Casos recentes de empresas brasileiras em dificuldade financeira evidenciam a importância da governança corporativa para consolidar os negócios. Situações envolvendo Lojas Americanas, Polishop, Bombril e o Banco Master mostram como falhas na gestão podem afetar resultados e a confiança do mercado.
Em janeiro do ano passado, a Lojas Americanas divulgou inconsistências contábeis de cerca de R$20 bilhões, o que provocou queda nas ações e incerteza entre investidores. A empresa apresentou melhora nos resultados apenas no segundo semestre de 2025, após mudanças na estratégia. Já Polishop e Bombril entraram com pedidos de recuperação judicial em 2024 e 2025.

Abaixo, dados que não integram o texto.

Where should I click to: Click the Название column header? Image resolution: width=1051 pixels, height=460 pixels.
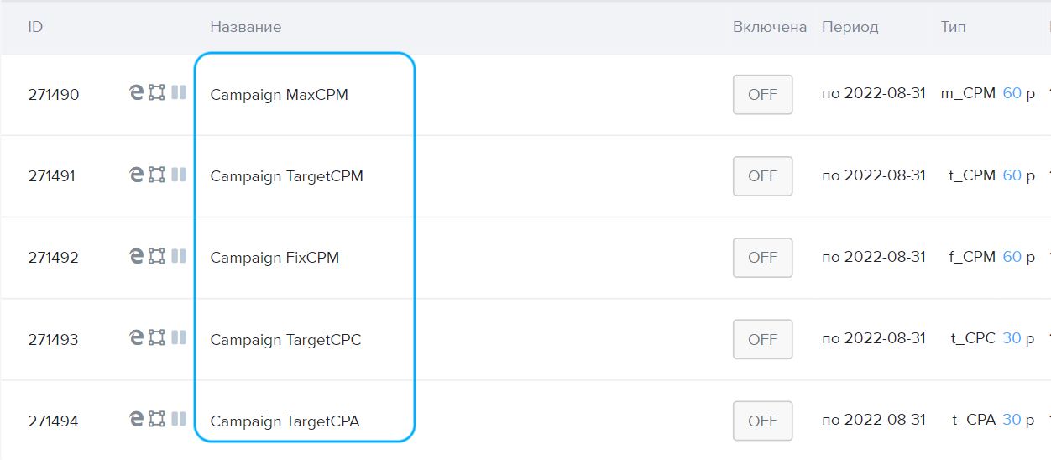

O Banco Master teve a liquidação extrajudicial decretada pelo Banco Central em novembro de 2025, após investigações indicarem fraude e falta de recursos para honrar compromissos.
Especialistas apontam que, em cenários como esses, os conselhos de administração ganham mais relevância. Além de orientar a estratégia, esses órgãos podem acompanhar mais de perto a gestão e ajudar na revisão de planos.

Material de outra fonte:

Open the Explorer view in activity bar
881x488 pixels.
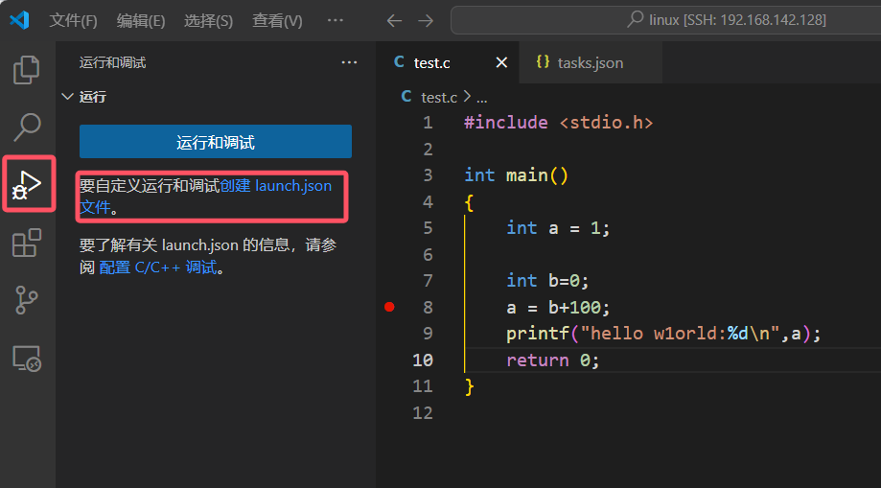point(27,69)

Entre as funções dos conselhos estão a análise de riscos, o acompanhamento de indicadores financeiros, como caixa e endividamento, e a definição de medidas para enfrentar crises. Também cabe a eles apoiar decisões e cobrar maior transparência na condução dos negócios.
Com isso, a governança corporativa passa a ter papel mais ativo nas empresas, especialmente em momentos de instabilidade econômica.